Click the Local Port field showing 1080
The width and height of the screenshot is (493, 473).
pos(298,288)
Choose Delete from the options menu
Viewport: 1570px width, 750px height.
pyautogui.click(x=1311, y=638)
· · · · ·
● Work to be completed
Could the entries above be output once more, exactly as they are?

● Answer for this exercise
Click the Local Port field showing 1080
The width and height of the screenshot is (493, 473).
pos(298,288)
Choose Delete from the options menu
Viewport: 1570px width, 750px height.
pyautogui.click(x=1311, y=638)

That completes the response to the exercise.